__Page text__.
# Solo Pygo More Aggressive?



## sleepybuddah (Nov 6, 2010)

I seen 2 videos of finger chasing pygos before, but they were both kept by themselves. Does keeping them solo make them interact more with humans? I know they are less skittish when kept in groups or whatever but I havent seen one in a shoal do that. So what do you guys think? Heres one of the videos.


----------



## THE BLACK PIRANHA (Dec 8, 2003)

Wish I could help on this one but I have never kept a Pygo by itself. Thinking about the Terns are you.


----------



## sleepybuddah (Nov 6, 2010)

THE BLACK PIRANHA said:


> Wish I could help on this one but I have never kept a Pygo by itself. Thinking about the Terns are you.


Lol yea I just got done setting up the tank and looking at some pics of terns. I'm not sure if I wanna go with 1 or 3. I want one like the tern in the video.


----------



## Moondemon (Dec 9, 2006)

The only pygo that ever chased my finger lives alone in my 90 gallon tank...


----------



## TJcali (Mar 27, 2009)

Some guy burned me out here (not suprised) he said he had 2" Serresalmus Holandi so I got two put them in there seperate tanks and they

where both mean little suckers later found out they where just natts maybe bc they feel more vulnerable when by them selfs


----------



## sleepybuddah (Nov 6, 2010)

__Given instruction 1__. Quote the lines of the data entries word for word, starting at the line that contains "Task: Click the small" and ending at the line that contains "Looking at the screenshot, I should coord(454,872).".

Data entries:
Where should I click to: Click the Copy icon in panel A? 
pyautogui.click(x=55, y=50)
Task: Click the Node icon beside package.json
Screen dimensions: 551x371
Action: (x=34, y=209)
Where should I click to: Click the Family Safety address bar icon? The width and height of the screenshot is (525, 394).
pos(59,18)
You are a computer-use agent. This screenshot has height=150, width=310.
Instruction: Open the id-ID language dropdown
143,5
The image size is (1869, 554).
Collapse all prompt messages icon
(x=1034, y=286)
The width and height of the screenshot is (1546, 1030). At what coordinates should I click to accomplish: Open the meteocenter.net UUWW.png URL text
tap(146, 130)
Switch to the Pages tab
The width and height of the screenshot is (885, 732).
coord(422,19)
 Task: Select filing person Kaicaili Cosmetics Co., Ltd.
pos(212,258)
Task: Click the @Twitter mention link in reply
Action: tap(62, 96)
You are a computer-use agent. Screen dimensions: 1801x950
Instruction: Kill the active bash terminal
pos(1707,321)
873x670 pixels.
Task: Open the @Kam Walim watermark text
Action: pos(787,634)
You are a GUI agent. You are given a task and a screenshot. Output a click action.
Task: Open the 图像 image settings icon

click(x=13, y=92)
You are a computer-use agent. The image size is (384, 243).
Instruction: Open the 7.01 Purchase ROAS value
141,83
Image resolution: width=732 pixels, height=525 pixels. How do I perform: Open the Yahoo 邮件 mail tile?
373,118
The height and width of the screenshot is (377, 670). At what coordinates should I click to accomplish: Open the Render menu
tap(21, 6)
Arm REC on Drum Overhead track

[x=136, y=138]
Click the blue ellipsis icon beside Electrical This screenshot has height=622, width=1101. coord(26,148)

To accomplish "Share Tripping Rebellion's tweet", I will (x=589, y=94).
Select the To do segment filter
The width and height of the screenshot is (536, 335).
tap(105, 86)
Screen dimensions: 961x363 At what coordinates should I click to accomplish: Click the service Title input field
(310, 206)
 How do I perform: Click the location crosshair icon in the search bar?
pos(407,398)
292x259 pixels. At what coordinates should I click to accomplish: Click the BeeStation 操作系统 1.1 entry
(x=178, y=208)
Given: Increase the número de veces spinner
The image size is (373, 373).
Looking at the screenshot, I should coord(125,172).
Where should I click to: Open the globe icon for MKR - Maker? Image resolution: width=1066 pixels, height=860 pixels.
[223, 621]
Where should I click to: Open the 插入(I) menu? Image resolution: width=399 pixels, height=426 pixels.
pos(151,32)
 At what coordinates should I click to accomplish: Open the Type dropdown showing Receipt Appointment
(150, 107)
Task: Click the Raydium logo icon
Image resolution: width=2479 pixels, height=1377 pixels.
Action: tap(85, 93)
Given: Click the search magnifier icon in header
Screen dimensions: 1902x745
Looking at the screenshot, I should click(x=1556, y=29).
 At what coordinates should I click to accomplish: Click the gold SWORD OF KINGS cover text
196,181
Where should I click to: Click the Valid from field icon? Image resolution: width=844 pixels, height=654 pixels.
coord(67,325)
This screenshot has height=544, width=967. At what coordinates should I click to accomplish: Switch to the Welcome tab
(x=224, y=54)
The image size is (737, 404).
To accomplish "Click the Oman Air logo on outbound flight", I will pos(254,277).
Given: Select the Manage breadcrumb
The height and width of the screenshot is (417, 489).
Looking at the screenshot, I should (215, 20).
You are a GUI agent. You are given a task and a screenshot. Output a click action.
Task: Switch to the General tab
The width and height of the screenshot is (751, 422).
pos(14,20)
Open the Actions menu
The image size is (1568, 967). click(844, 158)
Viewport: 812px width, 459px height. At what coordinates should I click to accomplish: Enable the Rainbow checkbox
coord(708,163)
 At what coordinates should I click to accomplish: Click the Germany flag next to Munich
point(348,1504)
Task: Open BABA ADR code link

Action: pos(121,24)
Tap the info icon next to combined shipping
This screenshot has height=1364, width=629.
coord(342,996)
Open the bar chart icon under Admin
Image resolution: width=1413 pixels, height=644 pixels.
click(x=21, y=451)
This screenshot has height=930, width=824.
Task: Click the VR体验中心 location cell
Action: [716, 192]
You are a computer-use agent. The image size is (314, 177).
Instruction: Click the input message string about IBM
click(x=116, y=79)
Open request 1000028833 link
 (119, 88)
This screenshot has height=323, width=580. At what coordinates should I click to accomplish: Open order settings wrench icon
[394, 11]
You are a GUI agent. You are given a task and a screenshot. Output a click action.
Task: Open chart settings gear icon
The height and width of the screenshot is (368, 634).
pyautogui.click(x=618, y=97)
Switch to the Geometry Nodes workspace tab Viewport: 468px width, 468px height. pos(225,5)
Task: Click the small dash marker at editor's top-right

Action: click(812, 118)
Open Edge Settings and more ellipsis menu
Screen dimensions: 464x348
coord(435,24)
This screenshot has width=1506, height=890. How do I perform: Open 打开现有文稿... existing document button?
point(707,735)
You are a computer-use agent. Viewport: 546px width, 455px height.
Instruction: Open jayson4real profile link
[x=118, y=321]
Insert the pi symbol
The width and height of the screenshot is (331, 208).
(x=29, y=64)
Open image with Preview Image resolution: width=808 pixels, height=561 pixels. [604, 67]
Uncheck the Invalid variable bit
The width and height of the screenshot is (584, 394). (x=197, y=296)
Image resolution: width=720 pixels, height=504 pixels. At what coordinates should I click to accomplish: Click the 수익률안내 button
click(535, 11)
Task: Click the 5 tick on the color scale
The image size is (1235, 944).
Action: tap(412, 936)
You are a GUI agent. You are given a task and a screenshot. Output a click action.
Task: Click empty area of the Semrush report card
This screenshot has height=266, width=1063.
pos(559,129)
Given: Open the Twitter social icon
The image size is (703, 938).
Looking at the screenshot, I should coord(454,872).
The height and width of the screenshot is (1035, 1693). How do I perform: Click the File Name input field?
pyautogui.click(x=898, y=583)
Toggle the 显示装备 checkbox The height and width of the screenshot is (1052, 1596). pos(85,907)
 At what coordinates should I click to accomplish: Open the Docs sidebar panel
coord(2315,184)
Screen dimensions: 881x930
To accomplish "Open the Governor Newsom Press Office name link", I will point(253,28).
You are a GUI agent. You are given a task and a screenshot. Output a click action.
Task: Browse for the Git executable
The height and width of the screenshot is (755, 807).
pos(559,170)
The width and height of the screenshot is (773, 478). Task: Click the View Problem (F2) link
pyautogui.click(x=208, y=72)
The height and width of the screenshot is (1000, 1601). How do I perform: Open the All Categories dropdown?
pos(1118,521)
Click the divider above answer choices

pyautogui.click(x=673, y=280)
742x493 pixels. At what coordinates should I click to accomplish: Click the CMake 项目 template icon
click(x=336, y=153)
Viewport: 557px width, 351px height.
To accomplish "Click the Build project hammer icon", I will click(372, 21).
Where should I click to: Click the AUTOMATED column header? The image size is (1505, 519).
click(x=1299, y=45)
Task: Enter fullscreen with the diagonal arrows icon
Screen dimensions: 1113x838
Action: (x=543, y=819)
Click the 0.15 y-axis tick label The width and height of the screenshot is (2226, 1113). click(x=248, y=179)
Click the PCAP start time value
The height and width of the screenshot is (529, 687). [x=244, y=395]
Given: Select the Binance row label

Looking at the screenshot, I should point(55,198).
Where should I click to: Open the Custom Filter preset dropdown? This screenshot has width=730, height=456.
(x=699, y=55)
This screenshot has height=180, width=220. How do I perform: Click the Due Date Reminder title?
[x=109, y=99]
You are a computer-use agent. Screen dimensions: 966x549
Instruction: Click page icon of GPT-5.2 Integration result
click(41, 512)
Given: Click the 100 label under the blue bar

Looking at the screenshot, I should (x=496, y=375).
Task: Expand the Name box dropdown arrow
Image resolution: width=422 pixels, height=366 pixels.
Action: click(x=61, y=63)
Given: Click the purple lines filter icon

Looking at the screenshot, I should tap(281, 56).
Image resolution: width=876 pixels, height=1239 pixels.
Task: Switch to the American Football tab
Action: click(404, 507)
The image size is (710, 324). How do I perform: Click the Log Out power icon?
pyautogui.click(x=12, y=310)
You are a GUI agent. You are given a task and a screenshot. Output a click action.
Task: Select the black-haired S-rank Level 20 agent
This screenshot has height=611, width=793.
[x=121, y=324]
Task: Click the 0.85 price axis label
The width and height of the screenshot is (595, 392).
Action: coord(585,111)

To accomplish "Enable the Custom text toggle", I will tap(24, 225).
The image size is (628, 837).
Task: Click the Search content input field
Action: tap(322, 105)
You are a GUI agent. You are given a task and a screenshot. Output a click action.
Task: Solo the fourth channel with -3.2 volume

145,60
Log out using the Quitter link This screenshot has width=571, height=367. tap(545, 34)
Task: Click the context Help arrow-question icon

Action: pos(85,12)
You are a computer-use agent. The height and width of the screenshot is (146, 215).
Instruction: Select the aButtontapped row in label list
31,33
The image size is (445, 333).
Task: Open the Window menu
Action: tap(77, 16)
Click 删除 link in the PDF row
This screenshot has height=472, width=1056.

__Given instruction 2__. List every distinct username that posts in the forum thread about solo pygos.

__Complete response 1__.
Task: Click the small dash marker at editor's top-right

Action: click(812, 118)
Open Edge Settings and more ellipsis menu
Screen dimensions: 464x348
coord(435,24)
This screenshot has width=1506, height=890. How do I perform: Open 打开现有文稿... existing document button?
point(707,735)
You are a computer-use agent. Viewport: 546px width, 455px height.
Instruction: Open jayson4real profile link
[x=118, y=321]
Insert the pi symbol
The width and height of the screenshot is (331, 208).
(x=29, y=64)
Open image with Preview Image resolution: width=808 pixels, height=561 pixels. [604, 67]
Uncheck the Invalid variable bit
The width and height of the screenshot is (584, 394). (x=197, y=296)
Image resolution: width=720 pixels, height=504 pixels. At what coordinates should I click to accomplish: Click the 수익률안내 button
click(535, 11)
Task: Click the 5 tick on the color scale
The image size is (1235, 944).
Action: tap(412, 936)
You are a GUI agent. You are given a task and a screenshot. Output a click action.
Task: Click empty area of the Semrush report card
This screenshot has height=266, width=1063.
pos(559,129)
Given: Open the Twitter social icon
The image size is (703, 938).
Looking at the screenshot, I should coord(454,872).

__Complete response 2__.
sleepybuddah
THE BLACK PIRANHA
Moondemon
TJcali